┌─ Material for this task
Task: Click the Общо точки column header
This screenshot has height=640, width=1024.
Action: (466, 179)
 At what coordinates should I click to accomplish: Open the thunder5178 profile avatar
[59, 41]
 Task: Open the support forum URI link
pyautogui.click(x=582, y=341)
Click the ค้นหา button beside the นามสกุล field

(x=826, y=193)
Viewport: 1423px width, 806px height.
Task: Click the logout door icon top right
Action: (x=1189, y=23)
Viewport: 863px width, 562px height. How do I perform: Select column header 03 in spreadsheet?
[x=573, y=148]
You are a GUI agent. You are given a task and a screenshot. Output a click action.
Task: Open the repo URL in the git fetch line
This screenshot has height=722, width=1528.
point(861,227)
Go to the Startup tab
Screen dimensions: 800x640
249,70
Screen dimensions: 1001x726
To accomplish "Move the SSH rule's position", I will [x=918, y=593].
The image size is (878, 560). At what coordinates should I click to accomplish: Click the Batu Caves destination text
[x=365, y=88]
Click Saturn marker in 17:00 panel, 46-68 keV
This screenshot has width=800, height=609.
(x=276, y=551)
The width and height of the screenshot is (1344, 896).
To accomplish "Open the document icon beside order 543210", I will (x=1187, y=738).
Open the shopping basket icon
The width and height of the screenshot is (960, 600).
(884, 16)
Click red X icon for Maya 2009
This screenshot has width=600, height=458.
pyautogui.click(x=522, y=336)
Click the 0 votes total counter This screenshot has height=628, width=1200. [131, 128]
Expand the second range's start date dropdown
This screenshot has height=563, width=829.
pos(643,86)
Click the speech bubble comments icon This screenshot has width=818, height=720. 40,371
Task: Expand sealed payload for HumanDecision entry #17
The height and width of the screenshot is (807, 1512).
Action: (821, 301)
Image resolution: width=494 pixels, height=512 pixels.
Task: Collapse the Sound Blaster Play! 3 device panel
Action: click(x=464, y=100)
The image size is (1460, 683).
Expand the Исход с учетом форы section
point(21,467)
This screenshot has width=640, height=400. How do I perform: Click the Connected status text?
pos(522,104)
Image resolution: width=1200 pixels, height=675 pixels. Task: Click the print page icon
└─
**Exercise requirements:** Please make your reply exactly the lines from the one containing "The height and" through the end of the entries above, and nothing more.

**Result of the task:**
The height and width of the screenshot is (807, 1512).
Action: (821, 301)
Image resolution: width=494 pixels, height=512 pixels.
Task: Collapse the Sound Blaster Play! 3 device panel
Action: click(x=464, y=100)
The image size is (1460, 683).
Expand the Исход с учетом форы section
point(21,467)
This screenshot has width=640, height=400. How do I perform: Click the Connected status text?
pos(522,104)
Image resolution: width=1200 pixels, height=675 pixels. Task: Click the print page icon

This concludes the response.